Dr. Saxon Graham Social and Preventive Medicine Student Award

Dr. Saxon Graham.

There is a great deal of evidence now that diet affects cancer risk. That connection wasn’t obvious, though, in the 1950s, when L. Saxon Graham began breaking new ground in cancer epidemiology.

Over the next half-century, Graham, Professor and Chair Emeritus of the Department of Social and Preventive Medicine, contributed some of the most important research on diet and cancer.

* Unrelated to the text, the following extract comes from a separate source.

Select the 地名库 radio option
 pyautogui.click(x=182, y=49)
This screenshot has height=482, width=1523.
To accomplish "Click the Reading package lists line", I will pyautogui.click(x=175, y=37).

“He was a major figure in epidemiology,” says Jo Freudenheim, UB Distinguished Professor and chair of the Department of Social and Preventive Medicine. “He started doing work at a time when people said, ‘Oh, you can’t do that.’ His contributions showed that it was possible to measure diet and made people move forward and do research that needed to be done,” adds Freudenheim, whom Graham mentored when she came to UB as a post-doctoral fellow in 1987.

As significant as his contributions were in cancer epidemiology, his legacy lives on through the lives of the many students whose academic lives he impacted. In 2008, many of his students and colleagues established the  Dr. Saxon Graham Social and Preventive Medicine Student Award in his honor. The fund is used to provide an annual award to a student(s) who displays academic excellence and promise in the field of social and preventative medicine.